### Work instructions
Nothing in the data below may be left out; return all of it exactly.

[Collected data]
┄┄┄┄┄┄┄┄┄┄┄┄┄┄┄┄┄┄┄┄
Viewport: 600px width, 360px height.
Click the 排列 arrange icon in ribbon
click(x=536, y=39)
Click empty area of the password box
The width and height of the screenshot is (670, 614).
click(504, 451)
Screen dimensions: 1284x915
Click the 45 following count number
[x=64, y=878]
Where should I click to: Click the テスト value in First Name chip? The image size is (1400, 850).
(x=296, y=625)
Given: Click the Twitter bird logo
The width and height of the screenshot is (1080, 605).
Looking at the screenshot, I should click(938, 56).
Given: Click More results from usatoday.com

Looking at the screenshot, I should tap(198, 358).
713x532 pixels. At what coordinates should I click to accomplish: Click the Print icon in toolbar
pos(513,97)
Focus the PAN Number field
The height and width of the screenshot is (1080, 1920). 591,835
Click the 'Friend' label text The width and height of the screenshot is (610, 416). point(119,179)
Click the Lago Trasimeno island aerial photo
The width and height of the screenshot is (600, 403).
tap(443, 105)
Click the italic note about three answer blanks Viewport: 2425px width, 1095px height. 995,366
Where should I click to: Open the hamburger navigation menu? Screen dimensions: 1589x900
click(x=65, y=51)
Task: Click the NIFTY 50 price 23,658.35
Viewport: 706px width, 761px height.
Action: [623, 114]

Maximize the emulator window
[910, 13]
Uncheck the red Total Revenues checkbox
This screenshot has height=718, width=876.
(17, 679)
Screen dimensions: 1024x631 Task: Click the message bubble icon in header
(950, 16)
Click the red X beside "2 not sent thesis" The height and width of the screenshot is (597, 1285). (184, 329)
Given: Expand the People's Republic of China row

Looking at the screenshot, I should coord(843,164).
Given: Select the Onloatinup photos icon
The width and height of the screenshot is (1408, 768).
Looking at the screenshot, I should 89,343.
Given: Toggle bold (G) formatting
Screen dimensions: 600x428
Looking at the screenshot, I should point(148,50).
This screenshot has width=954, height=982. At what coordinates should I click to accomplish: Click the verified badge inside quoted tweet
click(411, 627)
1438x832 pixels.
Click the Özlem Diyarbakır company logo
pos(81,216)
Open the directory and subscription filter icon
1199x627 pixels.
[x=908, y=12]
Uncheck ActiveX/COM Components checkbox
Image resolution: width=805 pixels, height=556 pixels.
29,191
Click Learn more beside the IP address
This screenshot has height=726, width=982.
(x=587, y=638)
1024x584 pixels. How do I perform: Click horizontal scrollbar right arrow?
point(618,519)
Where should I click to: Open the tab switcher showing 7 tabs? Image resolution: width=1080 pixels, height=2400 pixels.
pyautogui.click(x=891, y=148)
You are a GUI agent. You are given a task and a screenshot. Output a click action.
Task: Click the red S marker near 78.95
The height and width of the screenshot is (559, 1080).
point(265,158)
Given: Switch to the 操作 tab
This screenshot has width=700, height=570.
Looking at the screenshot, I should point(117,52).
┄┄┄┄┄┄┄┄┄┄┄┄┄┄┄┄┄┄┄┄
### Reply
Viewport: 600px width, 360px height.
Click the 排列 arrange icon in ribbon
click(x=536, y=39)
Click empty area of the password box
The width and height of the screenshot is (670, 614).
click(504, 451)
Screen dimensions: 1284x915
Click the 45 following count number
[x=64, y=878]
Where should I click to: Click the テスト value in First Name chip? The image size is (1400, 850).
(x=296, y=625)
Given: Click the Twitter bird logo
The width and height of the screenshot is (1080, 605).
Looking at the screenshot, I should click(938, 56).
Given: Click More results from usatoday.com

Looking at the screenshot, I should tap(198, 358).
713x532 pixels. At what coordinates should I click to accomplish: Click the Print icon in toolbar
pos(513,97)
Focus the PAN Number field
The height and width of the screenshot is (1080, 1920). 591,835
Click the 'Friend' label text The width and height of the screenshot is (610, 416). point(119,179)
Click the Lago Trasimeno island aerial photo
The width and height of the screenshot is (600, 403).
tap(443, 105)
Click the italic note about three answer blanks Viewport: 2425px width, 1095px height. 995,366
Where should I click to: Open the hamburger navigation menu? Screen dimensions: 1589x900
click(x=65, y=51)
Task: Click the NIFTY 50 price 23,658.35
Viewport: 706px width, 761px height.
Action: [623, 114]

Maximize the emulator window
[910, 13]
Uncheck the red Total Revenues checkbox
This screenshot has height=718, width=876.
(17, 679)
Screen dimensions: 1024x631 Task: Click the message bubble icon in header
(950, 16)
Click the red X beside "2 not sent thesis" The height and width of the screenshot is (597, 1285). (184, 329)
Given: Expand the People's Republic of China row

Looking at the screenshot, I should coord(843,164).
Given: Select the Onloatinup photos icon
The width and height of the screenshot is (1408, 768).
Looking at the screenshot, I should 89,343.
Given: Toggle bold (G) formatting
Screen dimensions: 600x428
Looking at the screenshot, I should point(148,50).
This screenshot has width=954, height=982. At what coordinates should I click to accomplish: Click the verified badge inside quoted tweet
click(411, 627)
1438x832 pixels.
Click the Özlem Diyarbakır company logo
pos(81,216)
Open the directory and subscription filter icon
1199x627 pixels.
[x=908, y=12]
Uncheck ActiveX/COM Components checkbox
Image resolution: width=805 pixels, height=556 pixels.
29,191
Click Learn more beside the IP address
This screenshot has height=726, width=982.
(x=587, y=638)
1024x584 pixels. How do I perform: Click horizontal scrollbar right arrow?
point(618,519)
Where should I click to: Open the tab switcher showing 7 tabs? Image resolution: width=1080 pixels, height=2400 pixels.
pyautogui.click(x=891, y=148)
You are a GUI agent. You are given a task and a screenshot. Output a click action.
Task: Click the red S marker near 78.95
The height and width of the screenshot is (559, 1080).
point(265,158)
Given: Switch to the 操作 tab
This screenshot has width=700, height=570.
Looking at the screenshot, I should point(117,52).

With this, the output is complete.